# Are these Rotkeil severum juveniles?



## evenstarms (Jun 17, 2009)

I got three juvenile severum which the LFS stated were Rotkeil and I just wanted to make sure that is what they are. I am hoping to keep either one or possibly two if there is not too much aggression. Let me know what you think.

Ok, I have not posted pics before and cannot figure it out. If someone could let me know how to then I will post the pics. Thanks.[/img]


----------



## mdog (Dec 10, 2002)

Look in the aquarium photography section. It tells you how.


----------



## evenstarms (Jun 17, 2009)




----------



## evenstarms (Jun 17, 2009)

here is another pic


----------



## TheFishGuy (Apr 21, 2005)

They look like green severums...

Is your source reputable? I've got rotkeils from three different sources. Two of which are showing no red, but are definately not your typical Sev. The others I have are super red... So I suppose yours could be... we'll just have to wait and see...


----------



## evenstarms (Jun 17, 2009)

I got the severums from a LFS that specializes in cichlids and they are usually accurate about what the different fish are. They told me that they were Red headed severum which is the Rotkeil right? I believe I also saw it say somewhere else Heros Efasciatus. Aren't Rotkeil sevs Heros Efasciatus Rotkeil? I believe I read that somewhere. I am really hoping these are Rotkeil though!! I think I will have to wait until they are bigger and then see what they really are.


----------



## dwarfpike (Jan 22, 2008)

Generally red headed and rotkeil are the same, _Heros sp. Rotkeil_ .... they are not _H. efasciatus_ as of yet.

There is a local race of _H. efasciatus_ from the Tapajos river sold as redhead or redfaced Tapajos ...

It makes it confusing. Rotties tend to look like regular greens at small sizes.


----------



## M0oN (Dec 8, 2003)

I agree with dwarfpike, they're too young to positively ID. Rotties don't show color until about the 4" mark.


----------



## hey_wood1981 (Apr 7, 2004)

I've had one green severum and a group of 25 rotkeil severums. (as they aged I thinned the group down.) I see a faint blue on the dorsal fin in your pictures. My baby rotkeils had that blue as well. I don't recall seeing that on my green severum. I am no expert by any means but I just thought I'd share what I've expierenced.

— Request 1 —
Copy the records word for word, from the line containing "Screen dimensions: 972x543" through the end of the records, and omit the pictures.

— Task material —
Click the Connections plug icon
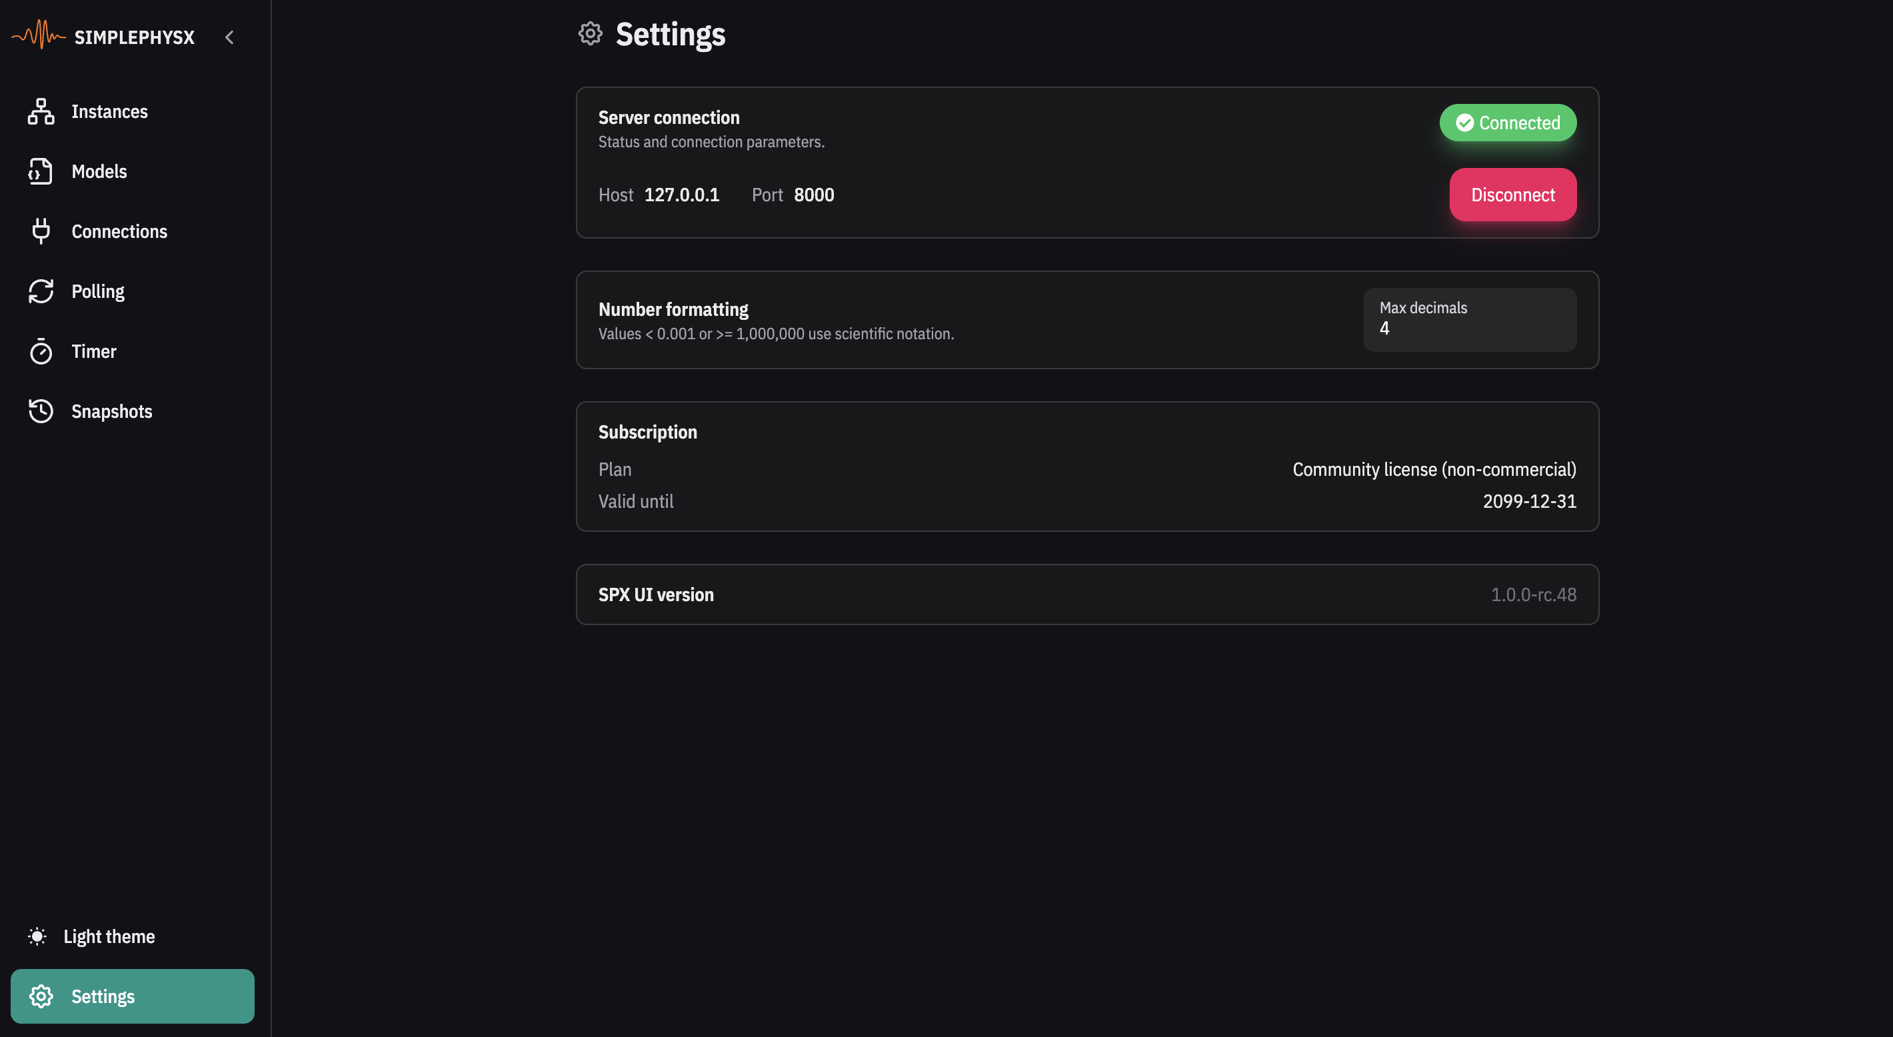 coord(41,232)
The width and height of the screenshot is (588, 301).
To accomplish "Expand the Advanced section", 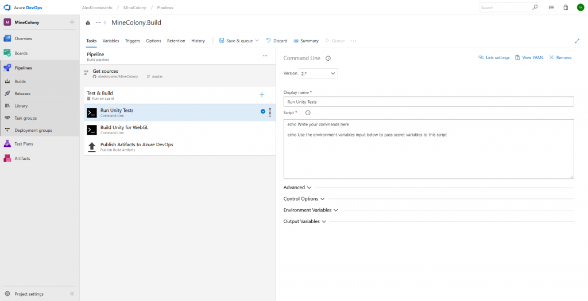I will click(297, 187).
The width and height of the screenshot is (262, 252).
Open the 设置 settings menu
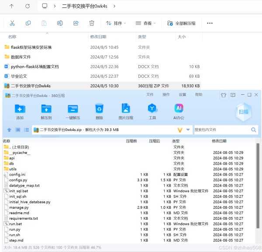click(x=182, y=94)
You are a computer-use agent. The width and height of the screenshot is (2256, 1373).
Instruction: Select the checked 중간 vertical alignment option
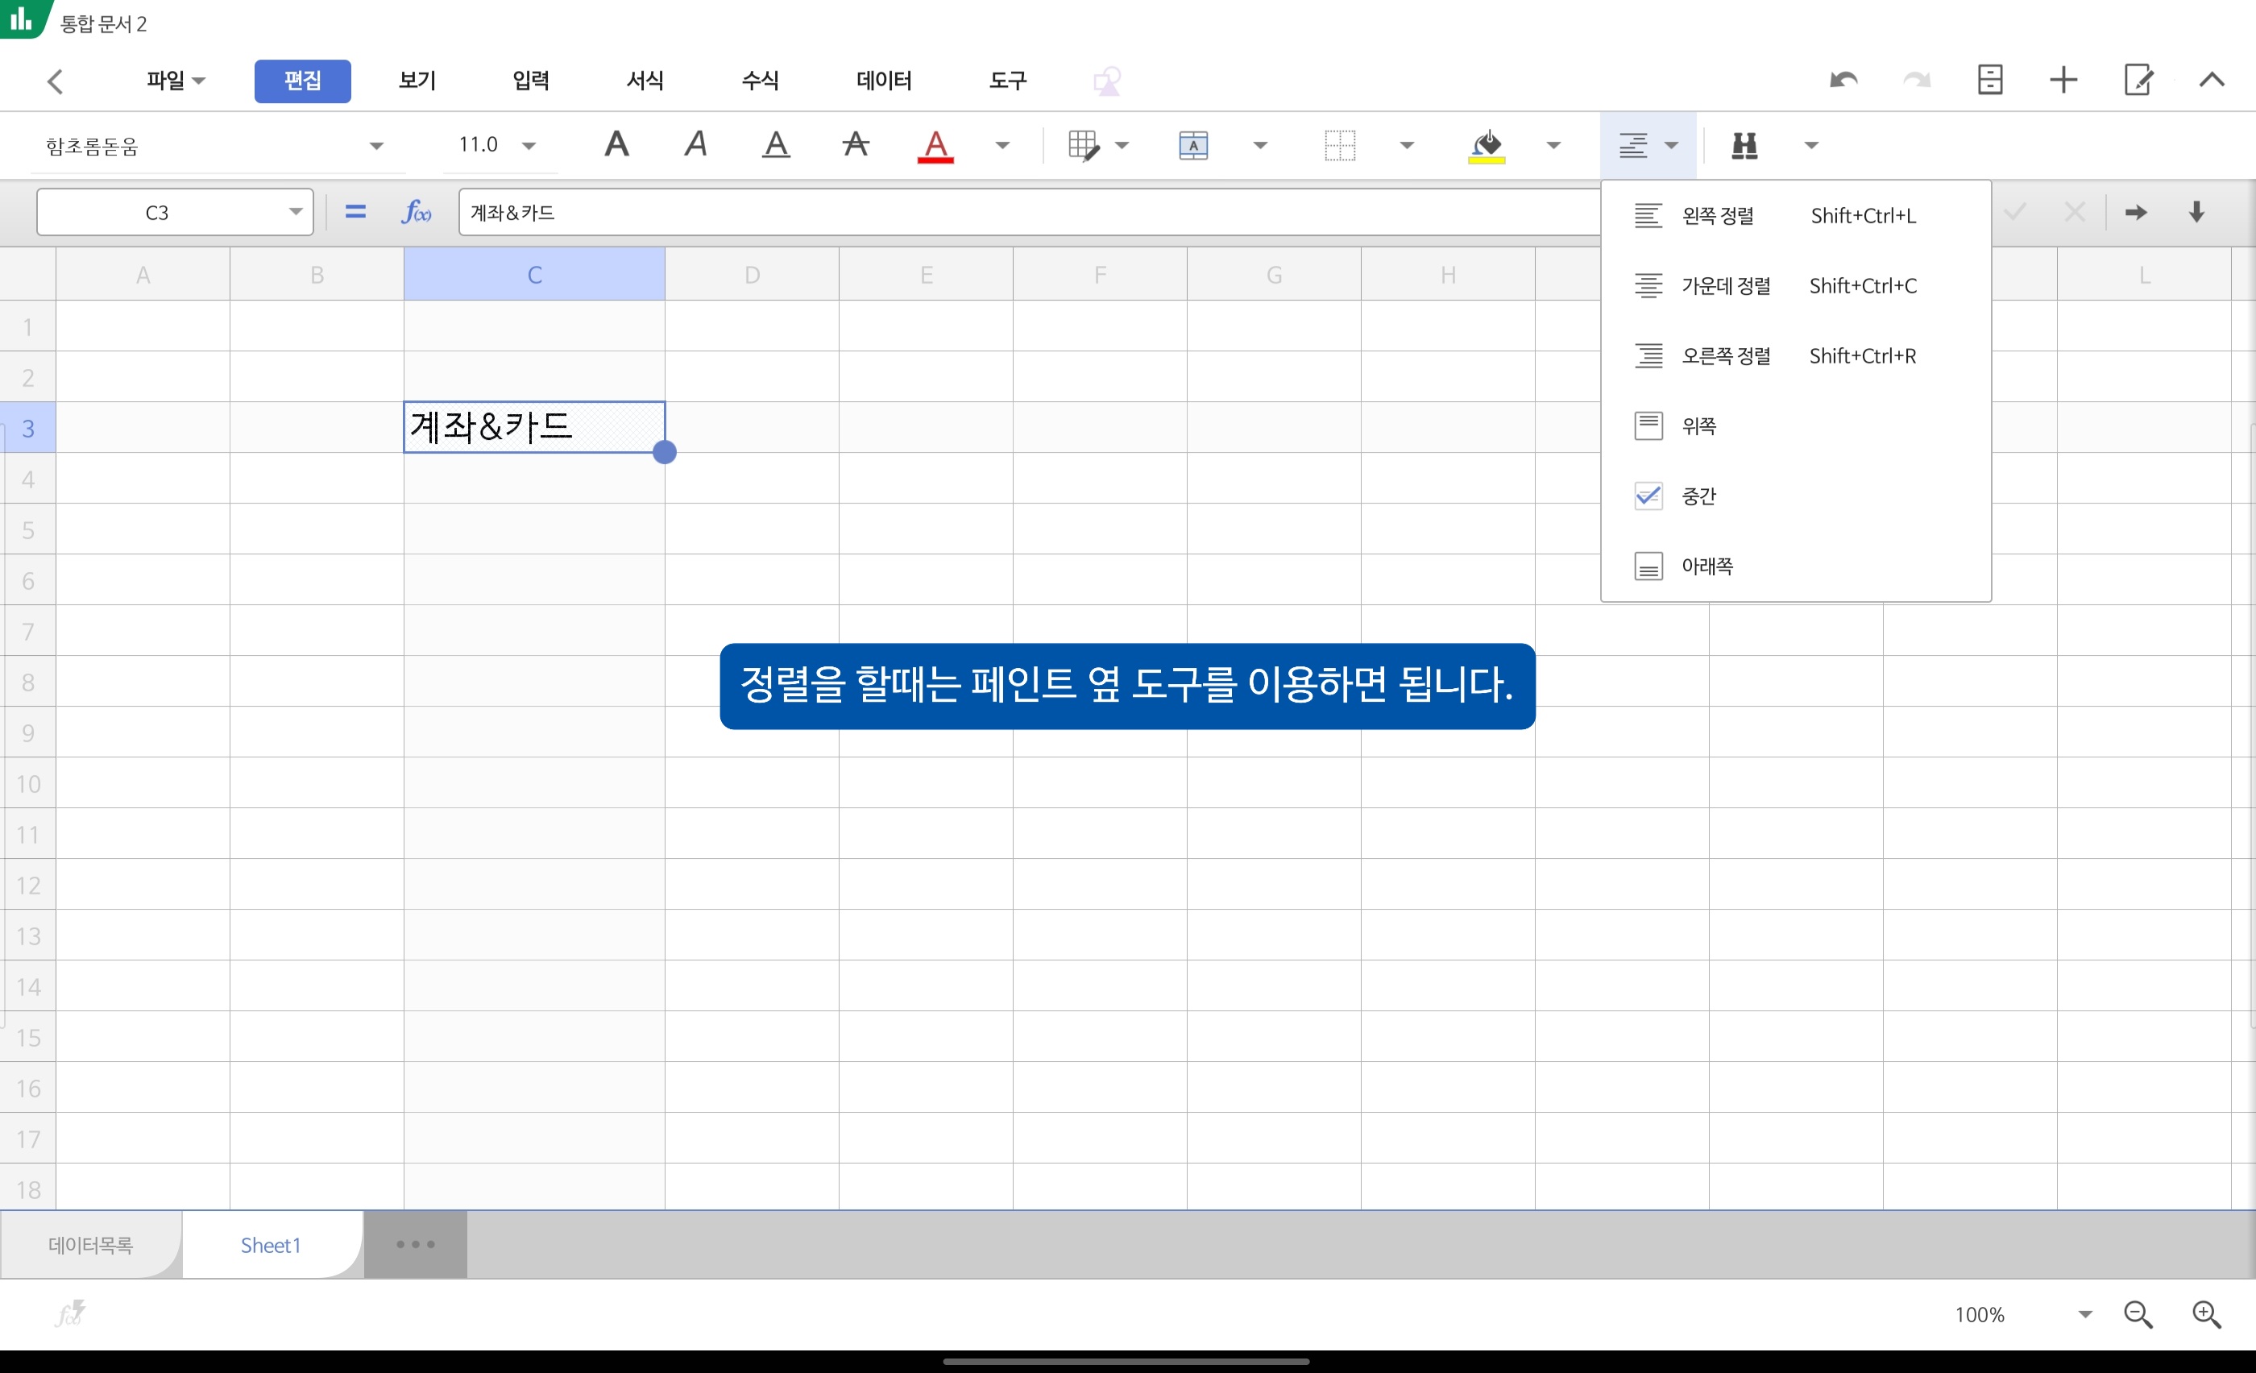click(x=1698, y=496)
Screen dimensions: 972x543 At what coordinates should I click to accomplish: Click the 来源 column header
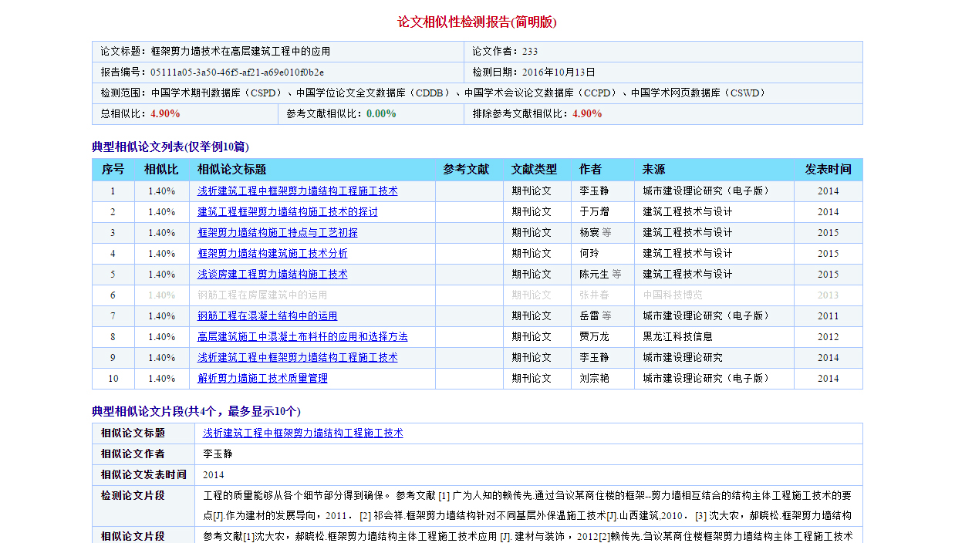pyautogui.click(x=653, y=169)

— Request 2 —
Write the next part of the forum thread about identifying the juvenile severums, picking up where it stops.

— Reply 1 —
Screen dimensions: 972x543 At what coordinates should I click to accomplish: Click the 来源 column header
pyautogui.click(x=653, y=169)

— Reply 2 —
As my rotties grew they developed red freckles around the face and gills. After that was visible for a while the freckles went away. Now, I can see a hint of what I guess would be best described as a solid red around the "neck" area. It's not strong enough to show up in pictures I've tried taking with my not so great camera.

I have too many in my 90 gallon right now. I need to make another trip to the fish store to trade some in. Only bad thing is the store I take them to is a ways away. I refuse to take them to any place local because I see how they treat their fish. :x 
The store I trade with puts them in their own 180 gallon. 8)


----------



## evenstarms (Jun 17, 2009)

There definitely is blue on the dorsal fins of all three of the juveniles. That gives me a bit more hope that they will turn out to be Rotkeils. Thanks for the info.


----------



## Mati18 (Oct 10, 2012)

Hey did these turn out to be rotties? I've got one arounnd the 3 inch mark showing no red but looking a great deal like the pictures you posted...


----------



## BillD (May 17, 2005)

For what it is worth, mine looked like that when they were juvies. As adults the heads are blue not red,although the shoulder is (hence the name red shoulder).


----------



## Mati18 (Oct 10, 2012)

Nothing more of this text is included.